**Exercise requirements**
Below are several entries. Transcribe exactly those lines that fall from the one with "Click the Bamboo" through the one with "Given: Open the File menu", end lines included.

**Exercise data**
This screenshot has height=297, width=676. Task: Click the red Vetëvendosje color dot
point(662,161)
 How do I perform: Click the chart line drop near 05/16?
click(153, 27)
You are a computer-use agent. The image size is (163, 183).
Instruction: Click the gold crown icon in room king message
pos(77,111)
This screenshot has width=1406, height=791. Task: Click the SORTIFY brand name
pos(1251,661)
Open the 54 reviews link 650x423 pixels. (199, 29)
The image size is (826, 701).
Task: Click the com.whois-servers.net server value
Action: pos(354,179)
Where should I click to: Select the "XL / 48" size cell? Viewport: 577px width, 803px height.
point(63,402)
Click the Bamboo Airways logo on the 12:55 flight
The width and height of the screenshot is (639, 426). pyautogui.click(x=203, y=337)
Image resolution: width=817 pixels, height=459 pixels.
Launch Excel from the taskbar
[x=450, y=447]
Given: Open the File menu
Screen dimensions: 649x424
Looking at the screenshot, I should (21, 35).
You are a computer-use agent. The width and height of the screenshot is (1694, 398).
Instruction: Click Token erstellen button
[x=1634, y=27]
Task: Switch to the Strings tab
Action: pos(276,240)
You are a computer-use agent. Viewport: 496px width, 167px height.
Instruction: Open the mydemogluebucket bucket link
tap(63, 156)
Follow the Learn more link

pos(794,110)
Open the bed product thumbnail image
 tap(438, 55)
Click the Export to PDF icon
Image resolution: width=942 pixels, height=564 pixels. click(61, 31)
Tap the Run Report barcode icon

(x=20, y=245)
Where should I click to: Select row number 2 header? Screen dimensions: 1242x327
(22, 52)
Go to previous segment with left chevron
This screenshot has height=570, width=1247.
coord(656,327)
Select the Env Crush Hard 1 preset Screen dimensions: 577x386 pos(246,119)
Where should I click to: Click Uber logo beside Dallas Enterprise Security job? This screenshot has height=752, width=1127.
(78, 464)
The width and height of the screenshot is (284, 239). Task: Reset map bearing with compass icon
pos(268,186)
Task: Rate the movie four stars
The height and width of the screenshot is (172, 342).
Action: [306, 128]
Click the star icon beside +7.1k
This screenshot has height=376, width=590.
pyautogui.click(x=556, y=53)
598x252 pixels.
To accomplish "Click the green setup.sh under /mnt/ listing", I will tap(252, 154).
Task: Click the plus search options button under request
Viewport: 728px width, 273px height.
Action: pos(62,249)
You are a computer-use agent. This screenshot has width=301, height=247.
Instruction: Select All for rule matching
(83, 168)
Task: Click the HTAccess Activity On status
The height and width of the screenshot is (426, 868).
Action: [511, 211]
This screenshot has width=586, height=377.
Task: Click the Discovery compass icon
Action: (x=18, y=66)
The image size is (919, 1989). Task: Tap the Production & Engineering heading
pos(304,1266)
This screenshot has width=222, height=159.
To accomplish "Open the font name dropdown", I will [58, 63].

**Written solution**
Click the Bamboo Airways logo on the 12:55 flight
The width and height of the screenshot is (639, 426). pyautogui.click(x=203, y=337)
Image resolution: width=817 pixels, height=459 pixels.
Launch Excel from the taskbar
[x=450, y=447]
Given: Open the File menu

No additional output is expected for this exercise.